The Vestry House, once a common feature of parishes in the Mid-Atlantic, was constructed in 1766. Only two of these structures survive in Maryland today, the other located at St. George's Church in Perryman, Maryland.

Opened in 1713, St. Paul's is currently the oldest continuously used Episcopal church building in Maryland. It measures 30 × 40 ft with a semicircular apse on the east gable where musicians would have sat. The floor was not raised as it is today, nor was there an altar. People sat in “box pews” on chairs and faced the pulpit in the middle of the north wall. The main door was on the south wall.

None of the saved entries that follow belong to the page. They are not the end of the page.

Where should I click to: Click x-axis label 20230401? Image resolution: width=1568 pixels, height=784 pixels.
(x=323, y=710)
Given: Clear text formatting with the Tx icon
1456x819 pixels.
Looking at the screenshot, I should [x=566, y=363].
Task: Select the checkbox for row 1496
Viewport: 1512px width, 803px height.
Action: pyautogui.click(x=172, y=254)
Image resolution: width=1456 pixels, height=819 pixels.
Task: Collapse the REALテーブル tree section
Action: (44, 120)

Among the notable rectors who served the parish in the 18th century was Rev. James Sterling who served from 1740-63. An Irish-born clergyman, Sterling was a poet, playwright, socialite, and entrepreneur who also served as the customs collector for Chestertown during his time in Kent County. Rev. William Smith, rector of Emmanuel Church in Chestertown, became rector of St. Paul's Parish in 1779. A founder of Washington College, Rev. Smith embraced the independence movement in the American colonies and presided over the convention of 1780 at which the Episcopal Diocese of Maryland was organized. This action kept St. Paul's Church open through the period of disestablishment following the Revolutionary War.

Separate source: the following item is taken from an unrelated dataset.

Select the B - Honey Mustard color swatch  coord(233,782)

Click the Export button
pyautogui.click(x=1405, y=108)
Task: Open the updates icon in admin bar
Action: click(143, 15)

After the American Revolutionary War, St. Paul's Parish entered a period of stagnation and decline. Half a century later in 1840, only thirteen families were recorded on the parish rolls. However, under the effective leadership of several rectors in the mid-19th century, the parish was revived and improvements were made to the church. In 1841, a vestry was added and the interior refitted with new pews. The sanctuary was also aligned to support worship focused on the sacrament in accordance with the growing Oxford Movement. Upon the completion of these projects, St. Paul's Church was consecrated on November 26, 1843 by the Right Reverend William Rollinson Whittingham, Bishop of the Diocese of Maryland. During the American Civil War, a triptych stained-glass window was installed in the apse above the altar employing the colors and symbols that were later incorporated into the Maryland State Flag as a symbol of unity among the divided sympathies of the parish.

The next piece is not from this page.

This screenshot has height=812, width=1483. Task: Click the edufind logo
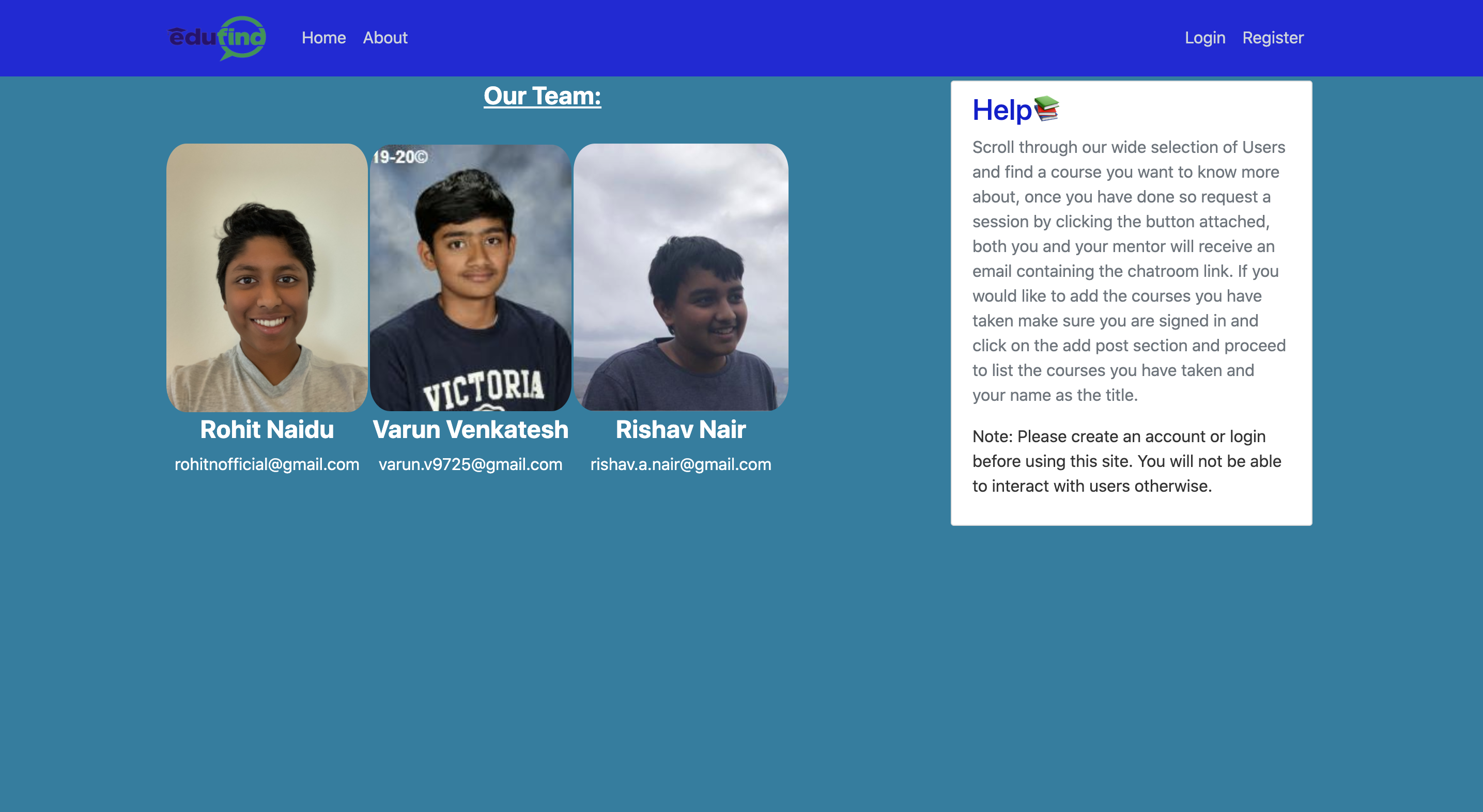coord(217,37)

St. Paul's Church continued to prosper throughout the late-19th century. Among the rectors to serve the parish during this time was Rev. Sewell S. Hepburn, whose tenure begin in 1874 and concluded in 1881. He was the grandfather of actress Katharine Hepburn. Another prolific pastor of the parish in the late-19th century was Rev. Christopher Denroche who arrived at St. Paul's from Canada in 1892 and remained with the parish until his death in 1906. Rev. Denroche contributed to the documenting of the history of the parish in his book, A Souvenir History of the Parish of St. Paul's, Kent County Maryland, published in 1893 for the parish's bicentennial. He also conducted research which led to the erection of a monument for the Battle of Caulk's Field, fought on August 30, 1814, Kent County's only scene of action from the War of 1812. More enhancements were made to St. Paul's Church including the addition of a cast iron chandelier in 1882, a marble altar in 1890, and stained glass windows throughout the nave in 1912.

During the 20th century, St. Paul's Parish continued to develop the campus surrounding the historic church. A new parish hall and rectory were added in 1948, designed by Baltimore architect Bryden Hyde, a descendant of the parish's second rector, Rev. Stephen Bordley. In 1967, the vestry was enlarged and further improvements were made to the church. St. Paul's Church was placed on the National Register of Historic Places in 1980. The parish celebrated its tercentenary in 1992 with a year-long festival which included a visit from Canon John Sausmarez of Canterbury Cathedral.